* Work instructions: Rewrite the entries from the line with "Task: Switch map to Hybrid view" to the line with "Action: pos(984,721)", swapping "Hybrid" for "Satellite" and changing nothing else. Leave the pictures out.
* BEGIN Records shown *
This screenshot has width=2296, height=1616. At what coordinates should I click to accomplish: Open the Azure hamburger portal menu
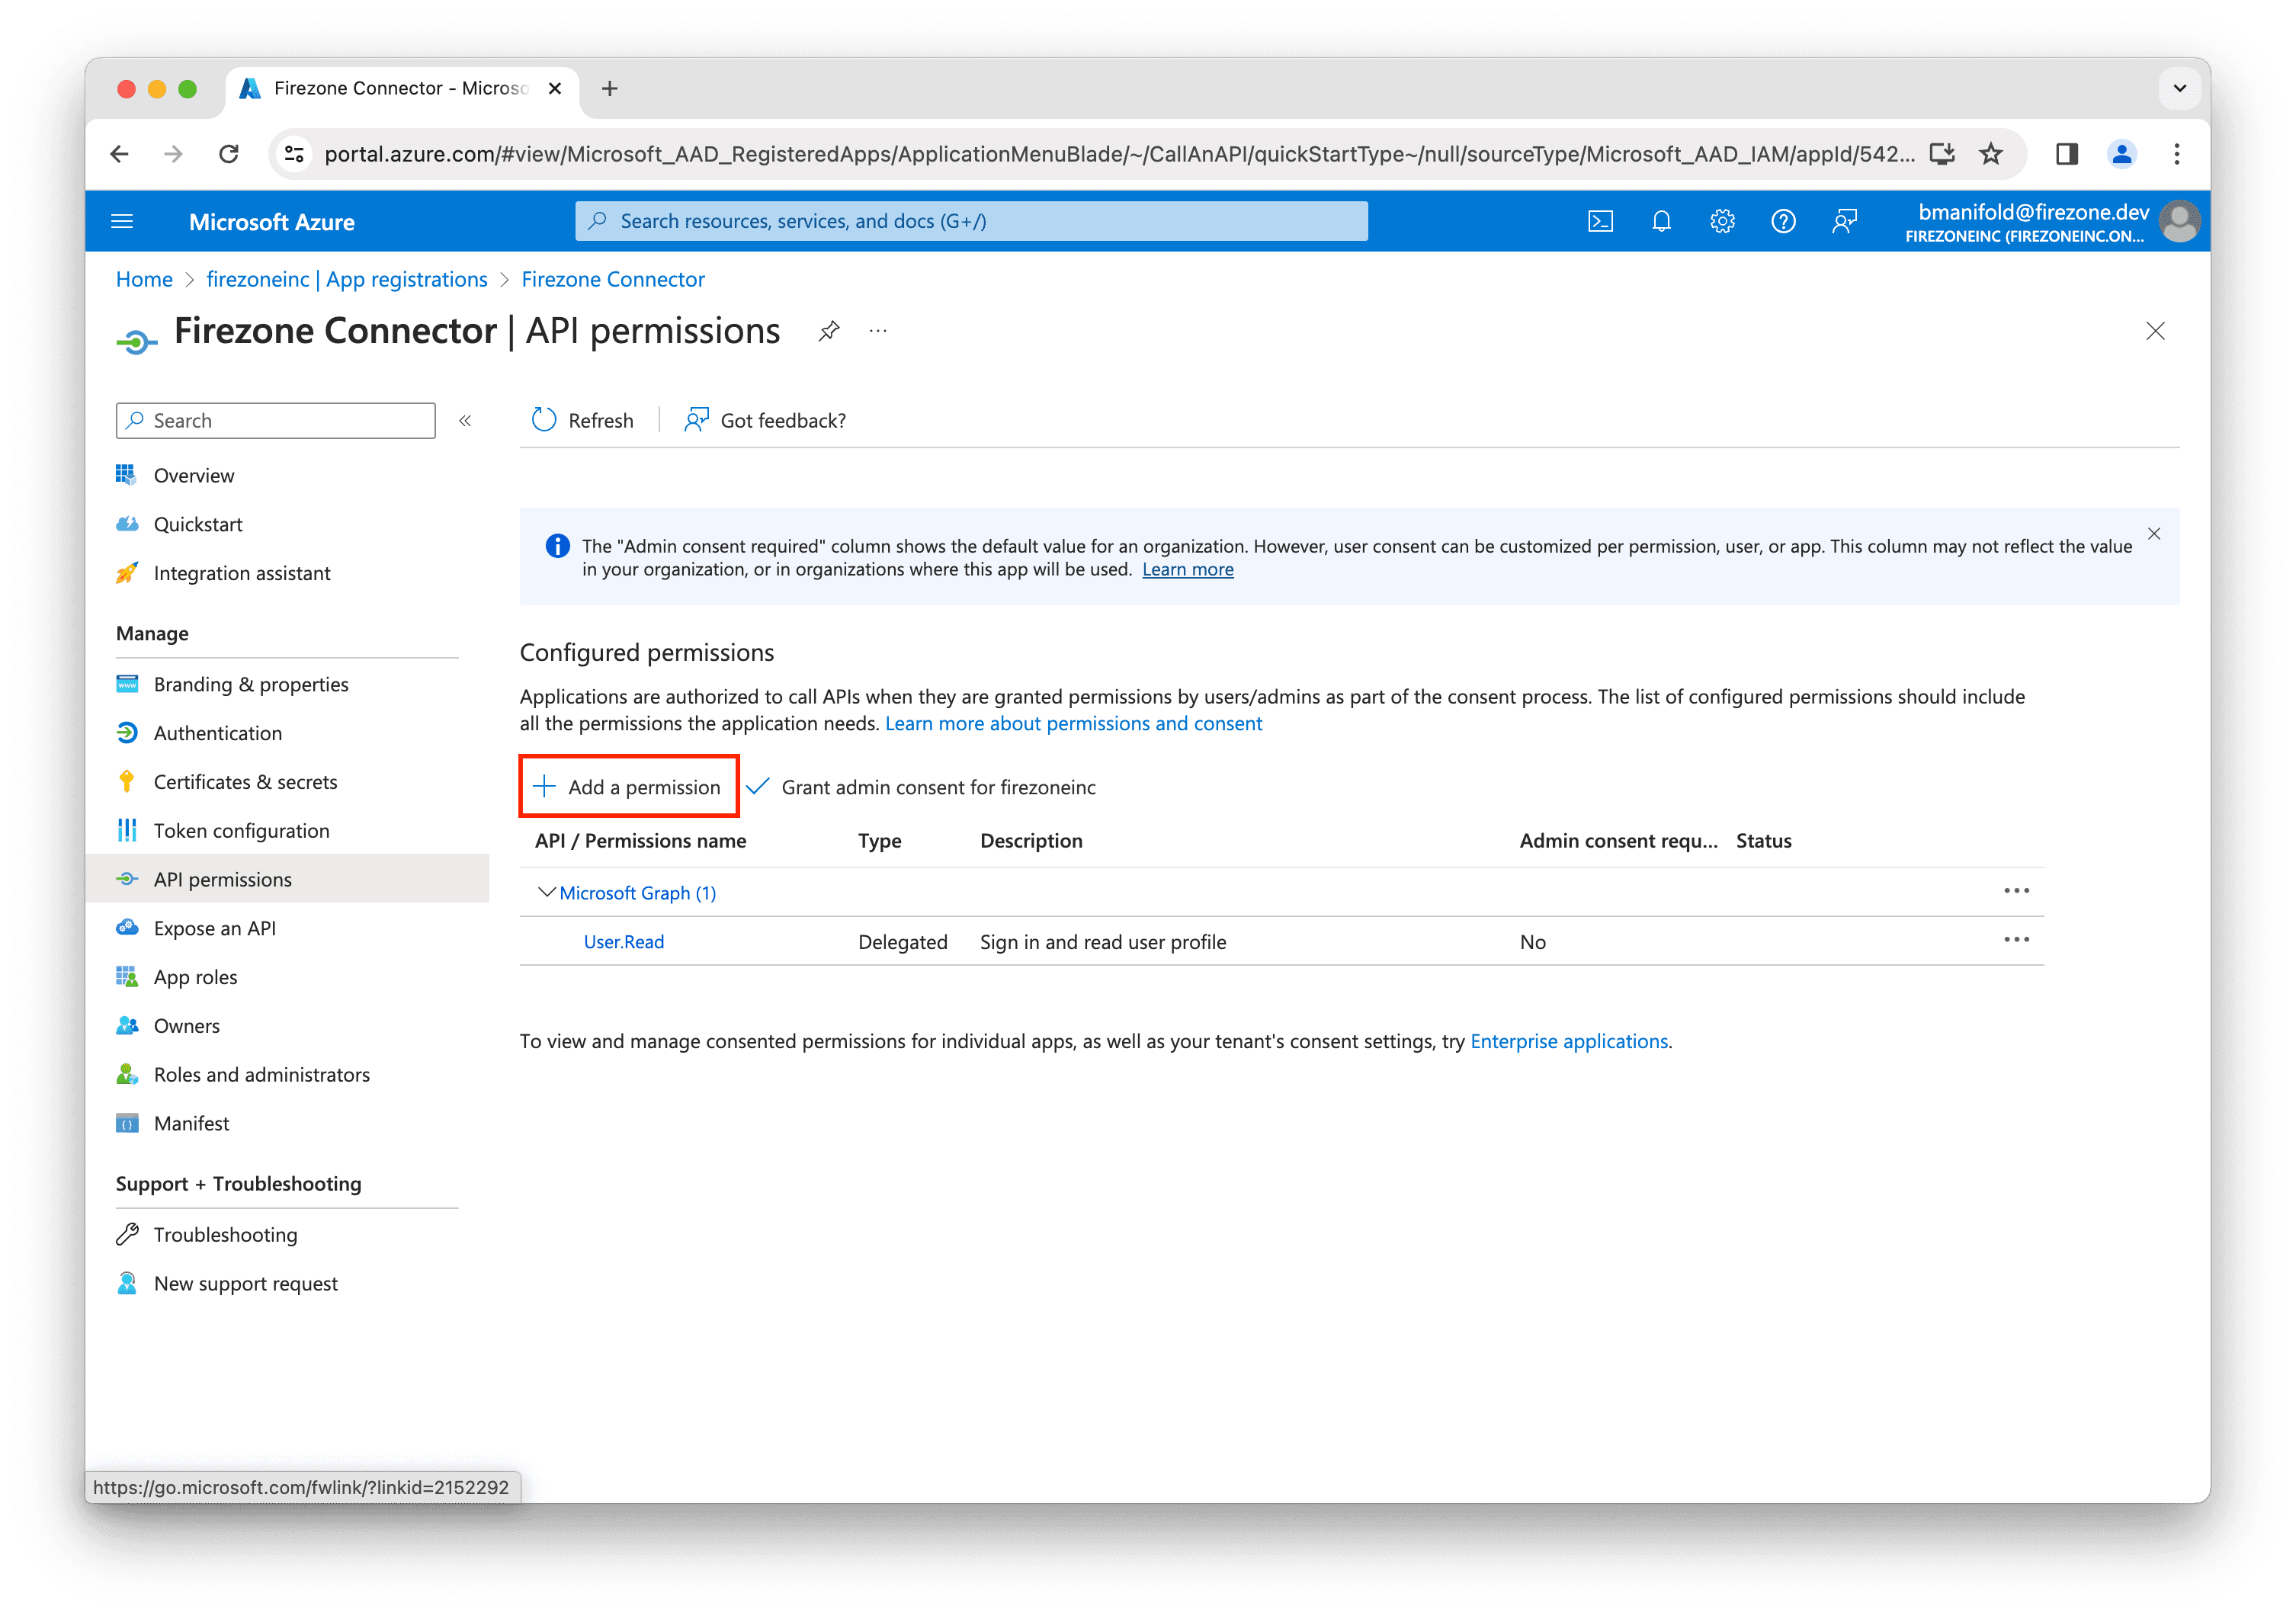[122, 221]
* END Records shown *
* BEGIN Records shown *
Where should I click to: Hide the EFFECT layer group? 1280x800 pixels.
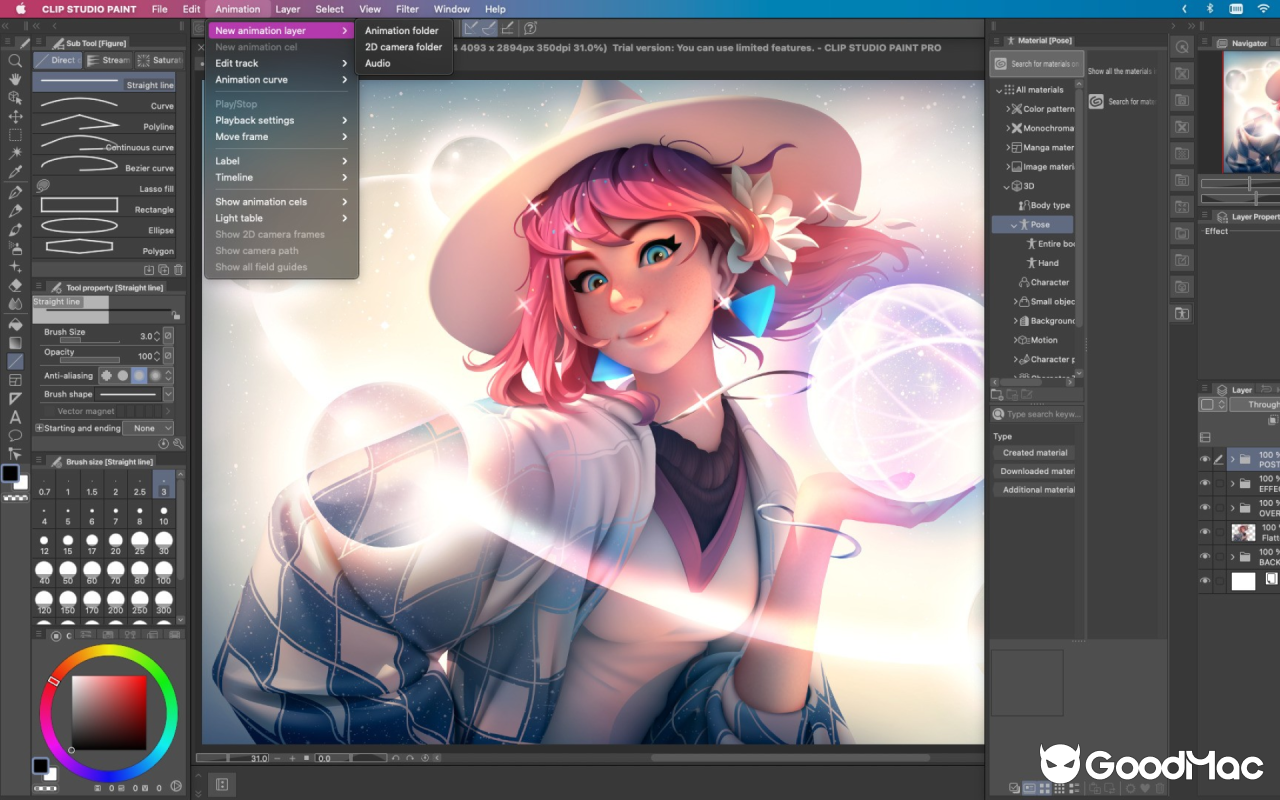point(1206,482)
* END Records shown *
* BEGIN Records shown *
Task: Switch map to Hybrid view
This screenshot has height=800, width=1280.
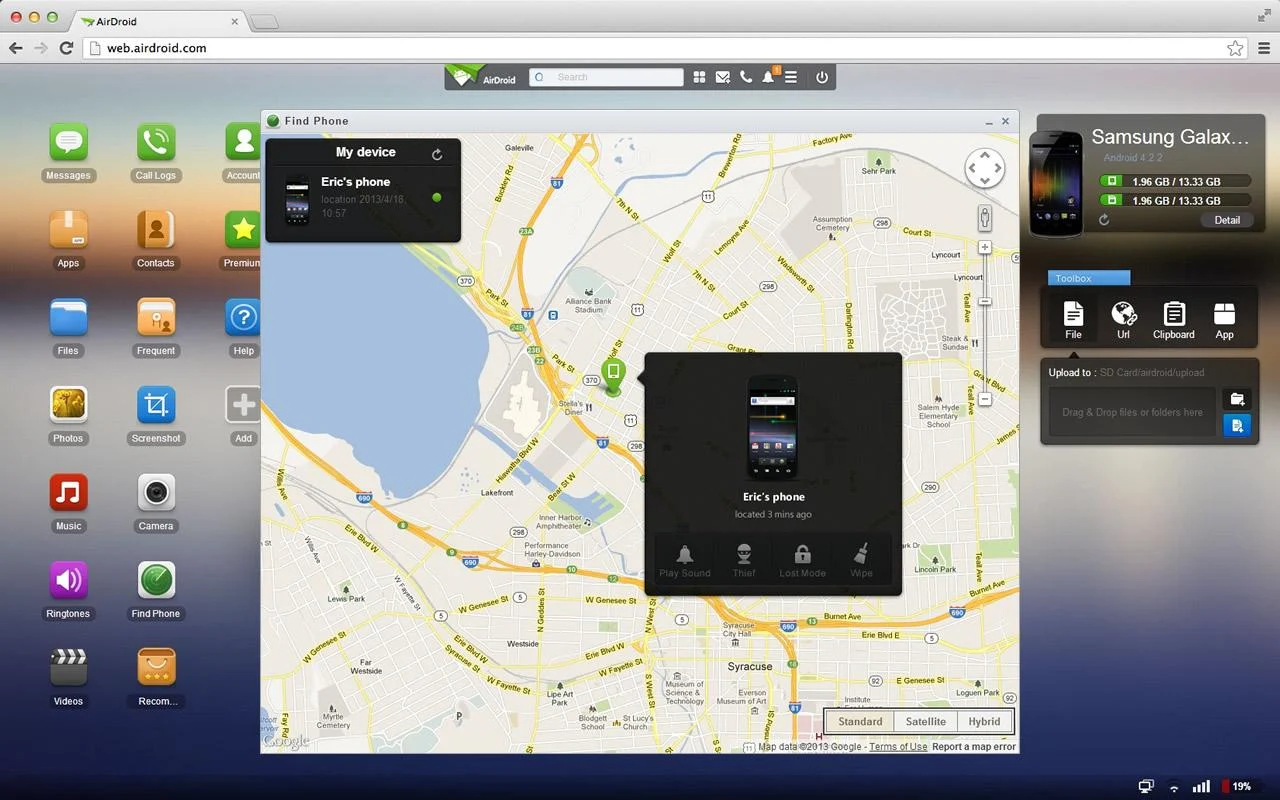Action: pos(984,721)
* END Records shown *
* Answer to the task:
Task: Switch map to Satellite view
This screenshot has height=800, width=1280.
Action: pos(984,721)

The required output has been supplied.